**Exercise data:**

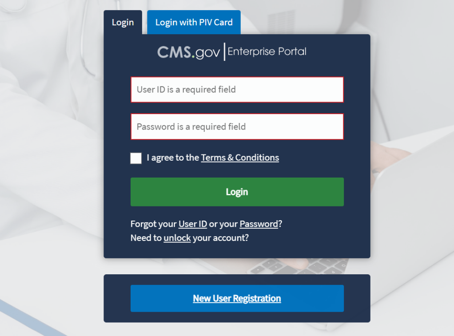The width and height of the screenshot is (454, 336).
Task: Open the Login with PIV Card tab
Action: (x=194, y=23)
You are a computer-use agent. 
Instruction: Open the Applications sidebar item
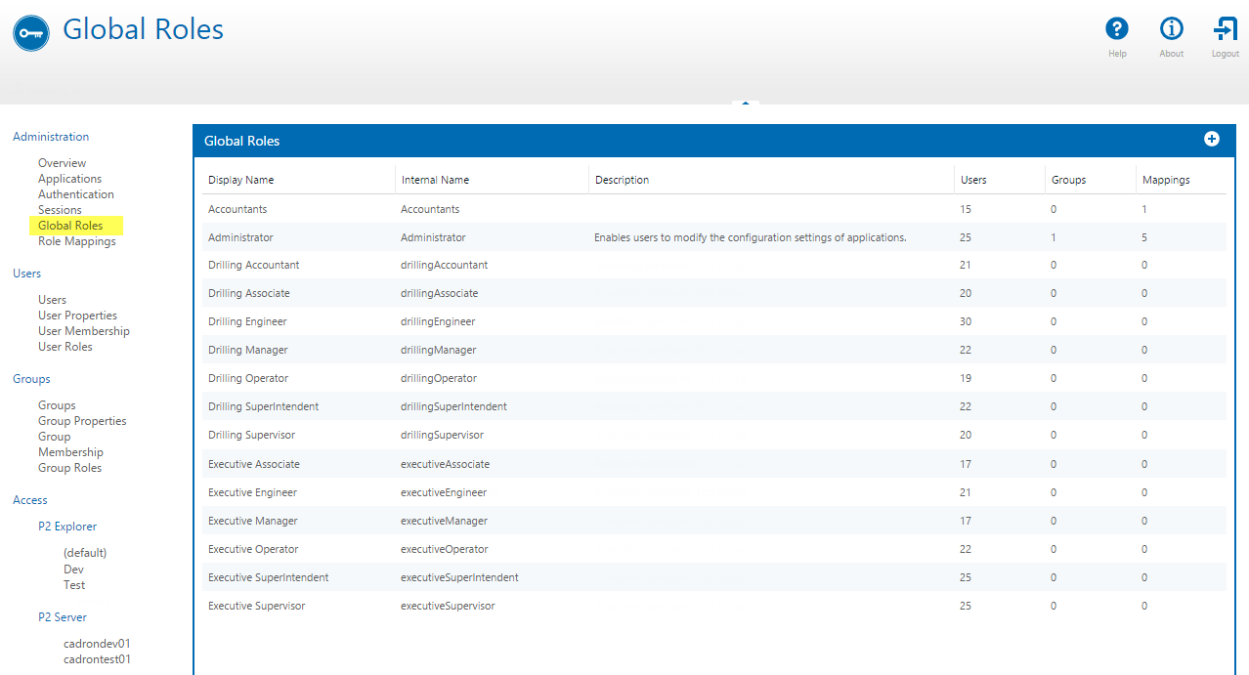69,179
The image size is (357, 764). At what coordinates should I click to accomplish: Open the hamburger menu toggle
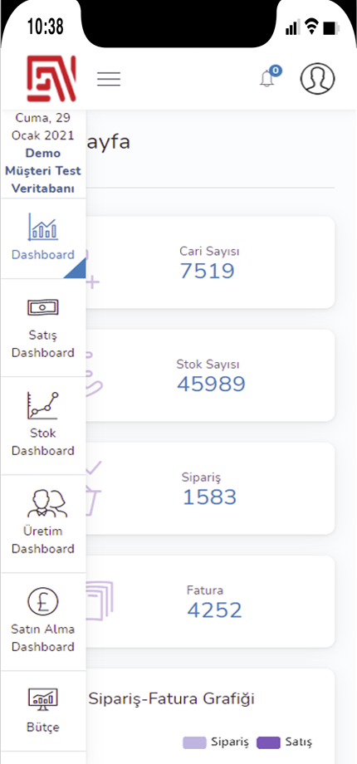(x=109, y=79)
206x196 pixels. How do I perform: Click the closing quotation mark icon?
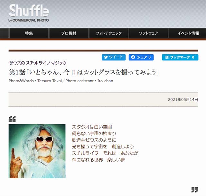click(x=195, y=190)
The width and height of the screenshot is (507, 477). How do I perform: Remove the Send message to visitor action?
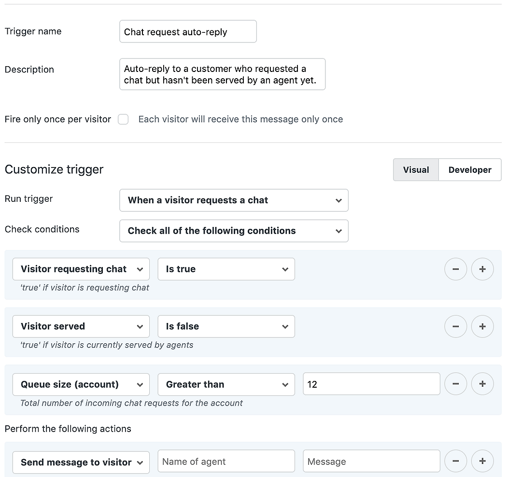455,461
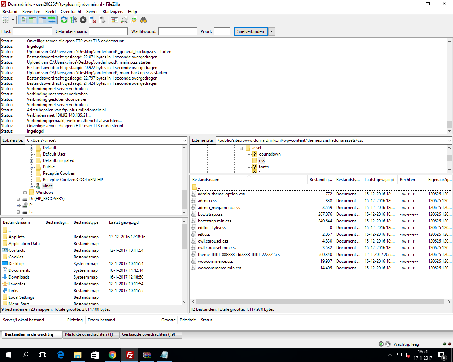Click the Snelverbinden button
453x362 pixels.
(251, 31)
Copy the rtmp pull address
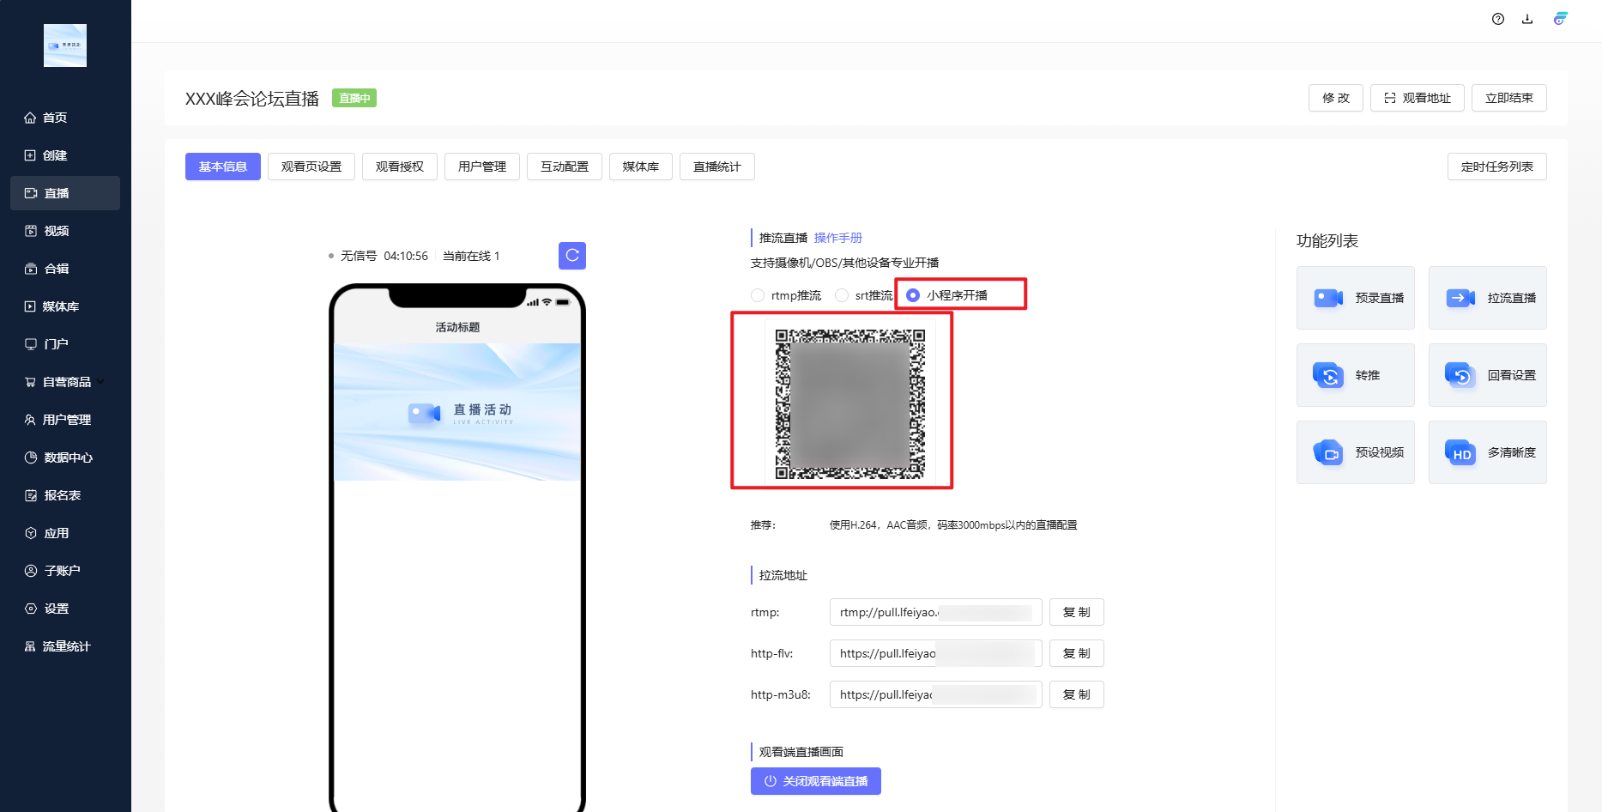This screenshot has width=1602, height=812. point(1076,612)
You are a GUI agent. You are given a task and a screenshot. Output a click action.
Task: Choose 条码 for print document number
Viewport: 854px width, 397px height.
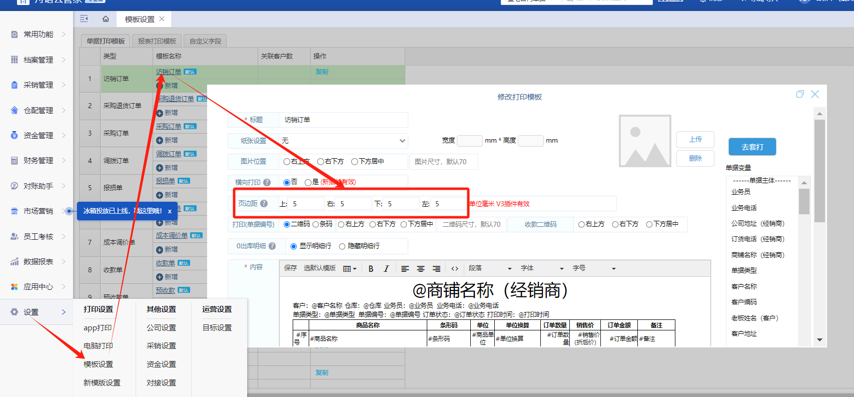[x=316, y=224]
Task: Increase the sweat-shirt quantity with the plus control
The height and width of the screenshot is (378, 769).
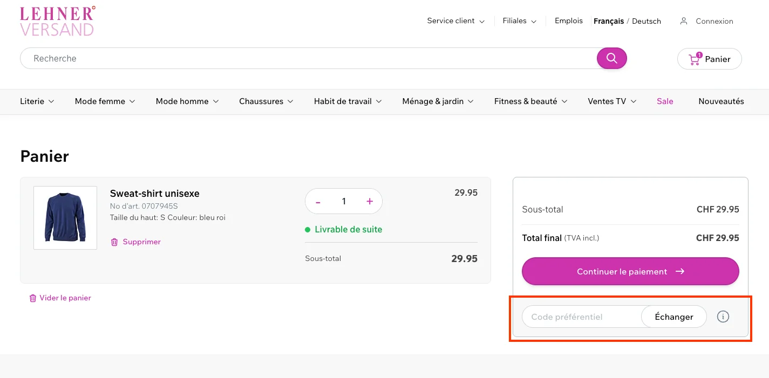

**Requirement:** Go through the records and count the lines that include the string "agent"; state that number alone.

**Answer area:** 2